Univ Dates: 2004-2007
Degree: BA Music
Degree Level: Undergraduate
Occupation: Head of Communications & Marketing at Intermusica
Biography: Fabienne Morris knew from the age of sixteen that she wanted to combine her love of music and communications and work behind-the-scenes in the classical music industry. Whilst studying for her Music BA at Oxford, she gained work experience as a BBC Proms runner, and upon graduating became Marketing, Press and PR Trainee for the Philharmonia Orchestra. She moved first to the Royal Philharmonic Orchestra and then to the London Symphony, where she remained for over six years and created the position of Communications Manager.
In autumn 2015 Fabienne was headhunted for the role of Head of Communications & Marketing at Intermusica, one of the world’s leading classical music management agencies whose clients include Marin Alsop, Daniil Trifonov and Midori. She is a founder member of the Young Univ committee which organises events to help Old Members under the age of 35 stay connected with each other and the College. She has been invited by Oxford University to speak about careers in music and the arts on a number of occasions. While at Univ Fabienne received an Instrumental Award for her clarinet playing.
How would you describe Univ?
It’s a really friendly college, that’s definitely true, with a very diverse group of people. I really enjoyed being the only musician in my year – Univ doesn’t take more than a few – because it meant all my friends were historians or reading Politics or Classics and, to me, that was much more rich and varied.

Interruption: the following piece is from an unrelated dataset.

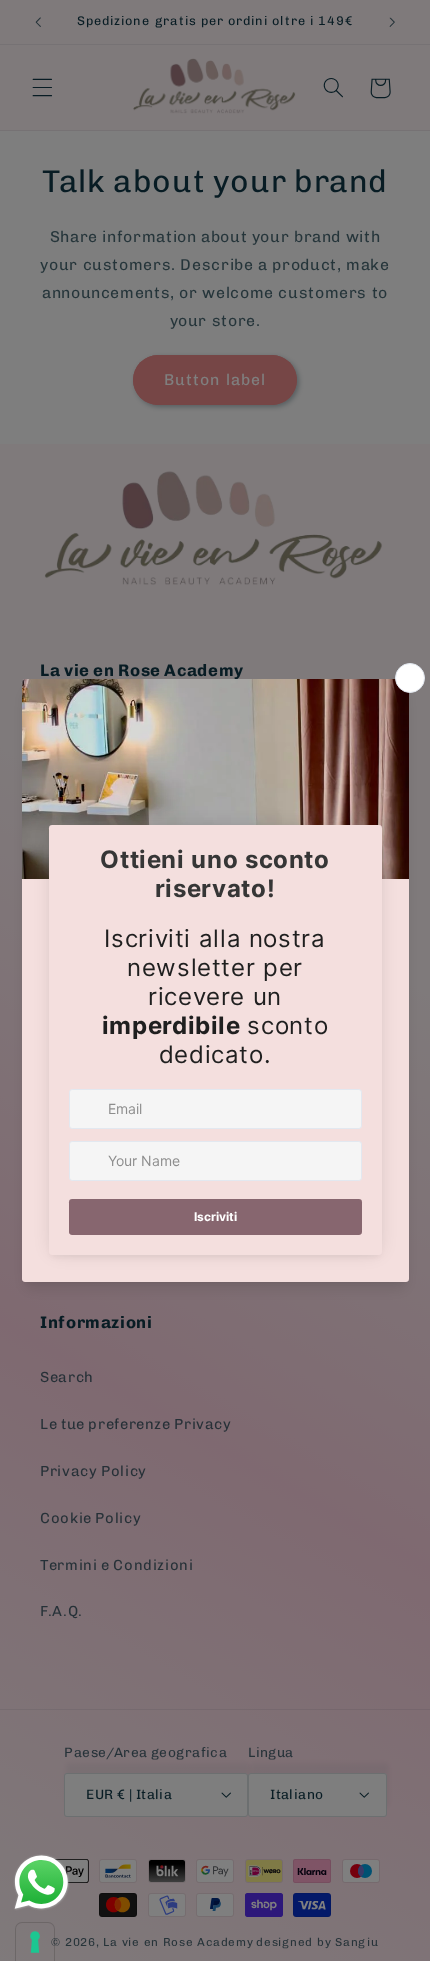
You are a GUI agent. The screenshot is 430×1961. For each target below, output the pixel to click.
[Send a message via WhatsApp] (41, 1882)
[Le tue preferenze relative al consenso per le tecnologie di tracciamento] (35, 1942)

Can you tell us what you are doing now?
I’m the Head of Marketing and Communications at Intermusica, one of the world’s leading classical music management agencies. We manage the careers of the best classical musicians in the world, representing those artists who have carved out really highflying solo careers for themselves. I’m particularly responsible for their public image using all of the materials that help to present them as a public figure: photography, films, how they engage with fans – either through real life or social media – website developments… It’s endlessly fascinating; I’m never, ever bored and it’s a total privilege and joy to work with people who are so inspiring.
What larger lessons did Univ teach you?
Overall I think Univ made me much more confident in my abilities, not to begin with – often it’s very common when you come to Oxford and you arrive, having been the best at your school, and think ‘Oh my goodness, there are so many phenomenally talented people here!’ and you suddenly feel very mediocre. Actually challenging yourself to pull through that feeling and find a new level of resilience and confidence means you grow, quickly, as a person.
In terms of more general traits I suppose it’s the ability to just knuckle down and do hard work, to hit deadlines and deal with stress effectively. If you are at a high-performing institution, whether it’s a university or business, people expect a lot of you and you have to be able to rise to that challenge and not crumble. Univ really taught me not to shy away from challenges and to just go for it; there’s a lot to be gained if you can do that.
How did it feel to be invited along for this project?
Only really in the last three years have I begun to come back to College regularly and that’s because I was a founding member of the Young Univ committee and I passionately believe that young alumni should know that there is a community waiting for them back here and they don’t have to just get on with their lives and forget about College. There’s a network of people and staff who make up a big family and you can drop back in to that family no matter where you are in your life.
To get younger alumni donating and giving back to the College, which has undeniably given them a head start in the world, is incredibly important too.